The Old Irving Park resident was an early adaptor of carp-fishing in the U.S. Carp are probably the No. 1 freshwater sports fish in the world, Pezalla said. They are catching on in America because pricey equipment and boats aren’t necessary. Most carp-fishing is done from the shore or riverbanks.
And the carp has a reputation for being a smart, strong fighter that takes two hands to reel in.
“Many folks consider catching a 10-pound bass to be a fish of a lifetime,” said Boon, but “a 20-pound, 30-pound and bigger carp can be caught by an angler with a little experience and know-how.”
The record catch from the Chicago River is about 40 pounds, Pezalla said.
Though the carp — a relative of the koi and goldfish — is edible, most anglers catch and release.
Mr. Wells whipped up varied concoctions to guarantee bites, even in murky water.

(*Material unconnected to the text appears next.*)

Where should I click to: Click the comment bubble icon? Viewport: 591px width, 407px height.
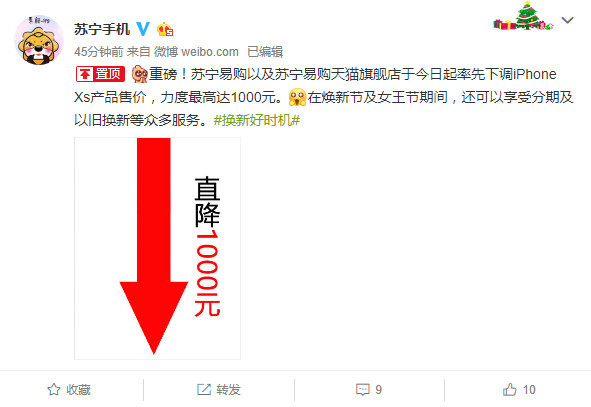coord(363,389)
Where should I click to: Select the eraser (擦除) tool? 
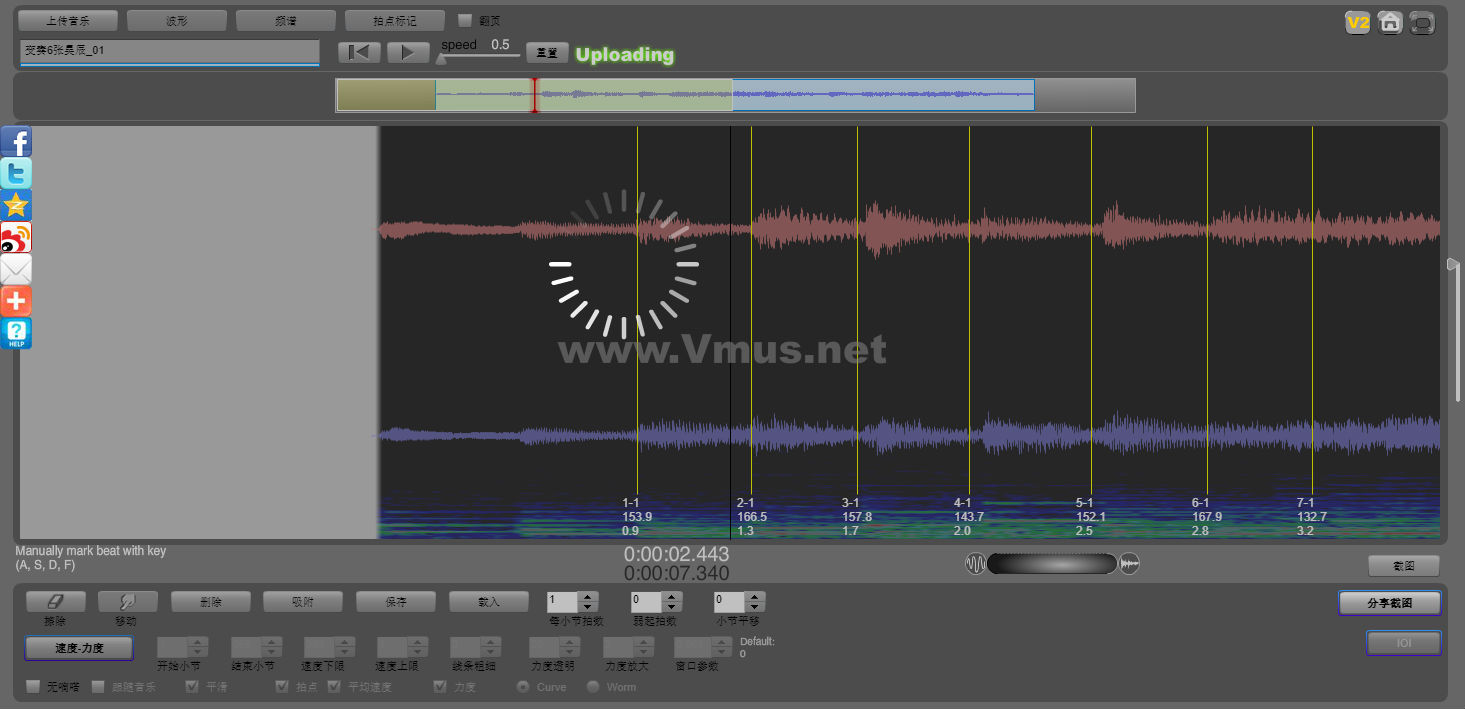[x=55, y=602]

“He knew they may not be able to see the bait, so you want them to smell it,” said Tracy Jourdan, a staffer at Wacker Bait & Tackle.

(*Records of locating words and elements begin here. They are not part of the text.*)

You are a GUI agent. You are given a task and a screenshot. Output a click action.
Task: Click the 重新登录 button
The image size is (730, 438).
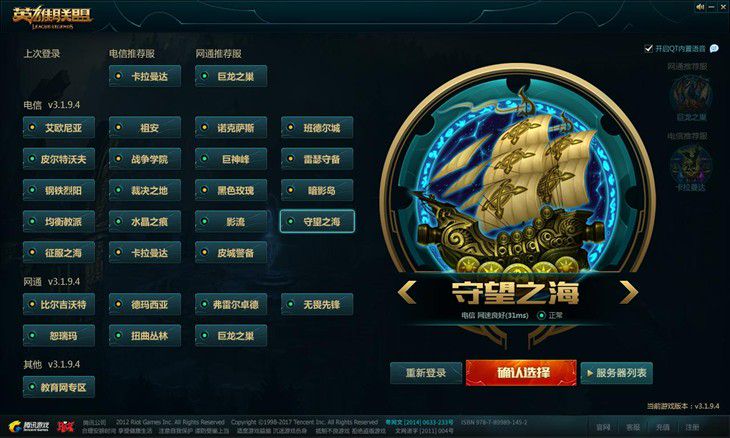(426, 373)
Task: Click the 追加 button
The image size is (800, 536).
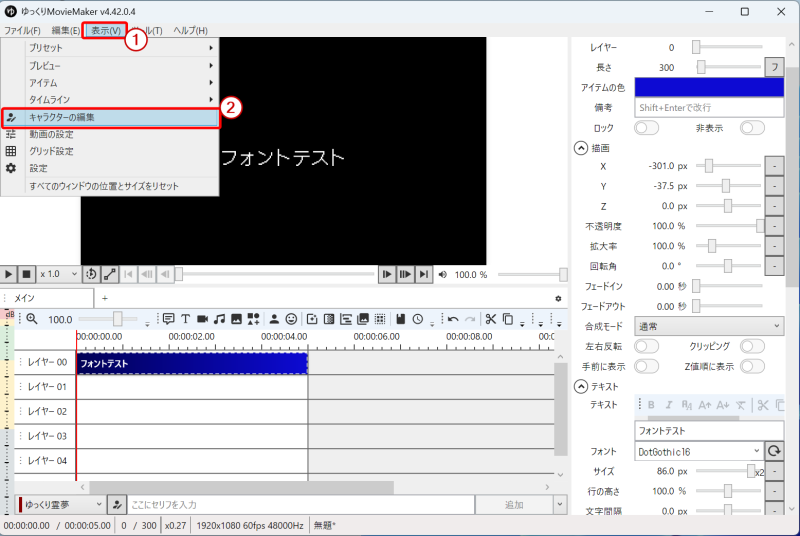Action: tap(513, 505)
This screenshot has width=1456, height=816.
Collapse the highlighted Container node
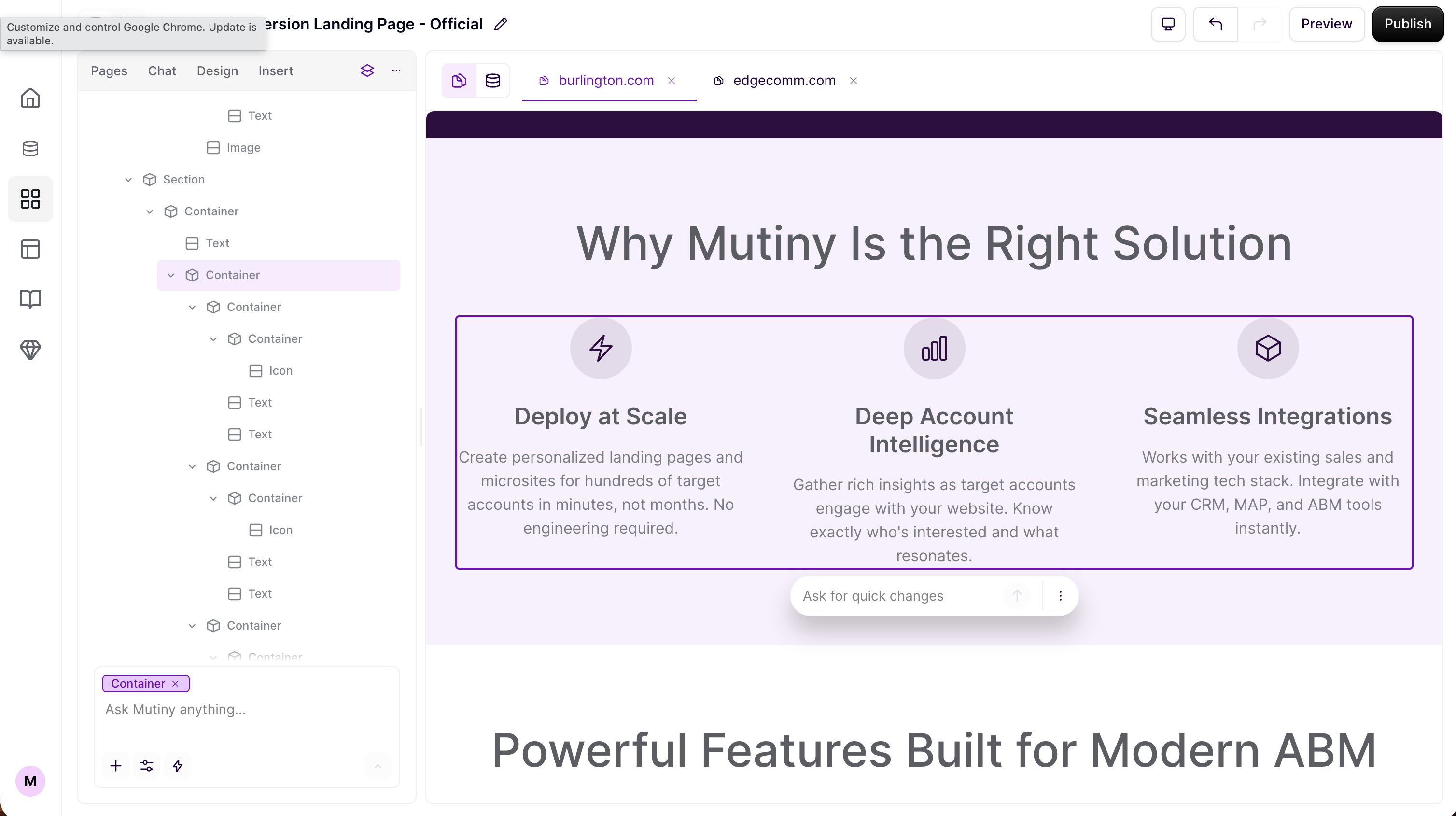pos(171,275)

Mr. Wells grew up in Englewood and attended DuSable High School, said his father, Wilbert Wells, who took him fishing for catfish at the McHenry Dam when he was a little boy.

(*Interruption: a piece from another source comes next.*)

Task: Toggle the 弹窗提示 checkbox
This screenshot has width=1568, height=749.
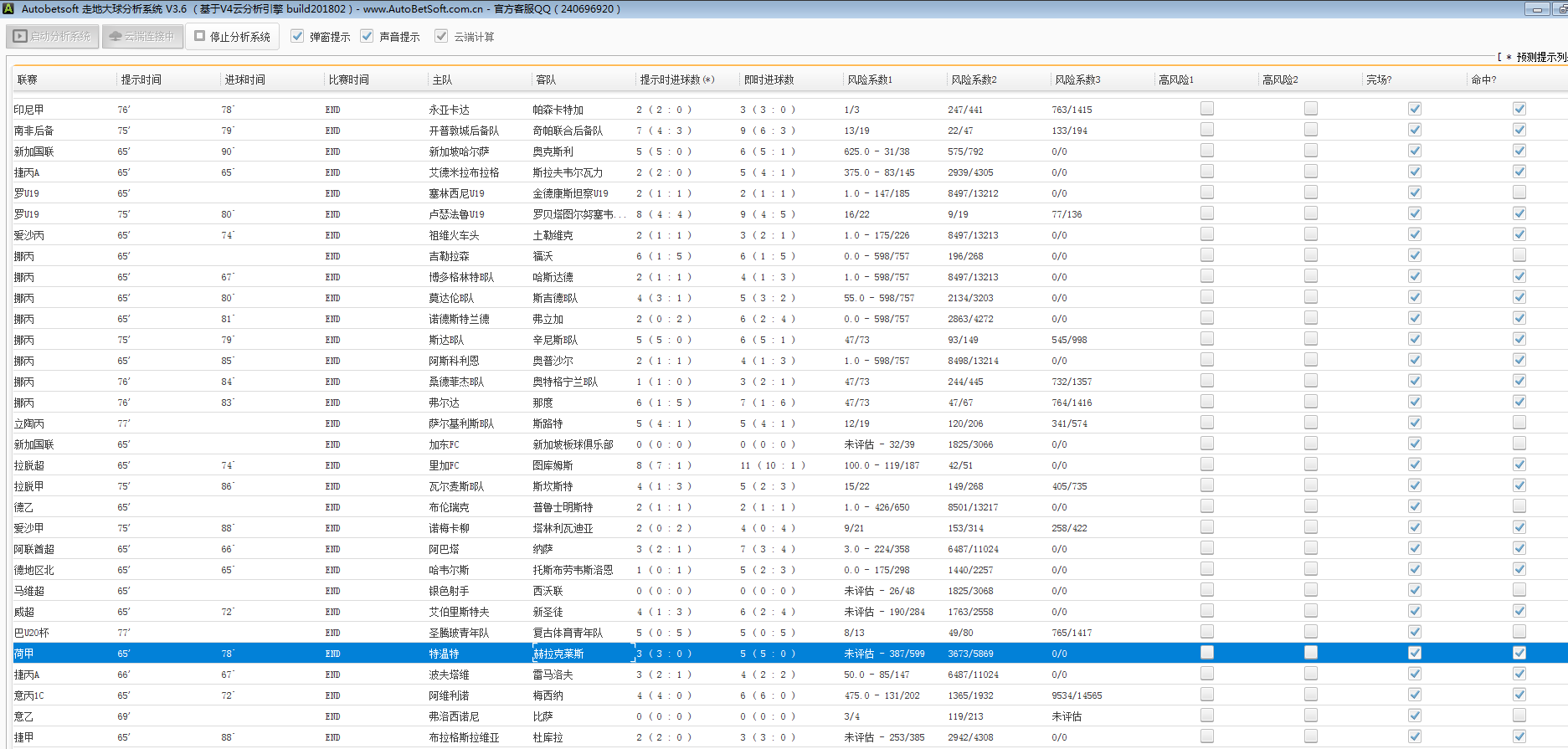Action: click(x=297, y=37)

He met his wife, Nanette, in the late 1970s, when they both worked at Stouffer’s Restaurant downtown. She was a cashier. He bussed tables. He also had mastered the trick of whipping off a tablecloth off without disturbing the plates and silverware. He asked her out to see George Clinton and Parliament-Funkadelic. They wed in 1981.
“He knew these waters from Montrose Harbor to Jackson Harbor to Ping Tom Park,” his wife said. He also fished for carp in Indianapolis, Michigan, the Carolinas and Texas.
“They are the monsters, and he loved the challenge,” she said. “He loved the fight.”
Though kidney issues caused problems for Mr. Wells, his fishing community helped keep him going, his wife said.
“They talk philosophy,” she said. “They sat on the banks and talk about what it takes to lead a good life.”
Once, he saw a little boy who was learning to fish “and he gave him a rod,” said his daughter, Tatiana.
He had two favorite poles, which he nicknamed Luke and Puke, his daughter said. Puke was purple, pink and black.
A science fiction fan, he loved anything “Star Trek” — especially episodes with Capt. Jean-Luc Picard.
Several years ago, when fire broke out in his apartment building, he gathered up family photos while directing Tatiana and another daughter, Marilyn, to escape and alert the neighbors, his wife said. “He told one to take the left side and one to take the right, and ‘You knock on everybody’s door. . . . You help get them out. Tell everybody get out.’ ”
Mr. Wells also is survived by his sisters, Gloria VanHorn, Malicia Nicholson and Sandra Hill; four other brothers, Wilbert Wells, Jr., Joseph Wells, Johnny Wells and Randy VanHorn, and a grandson, Jayden. Services have been held.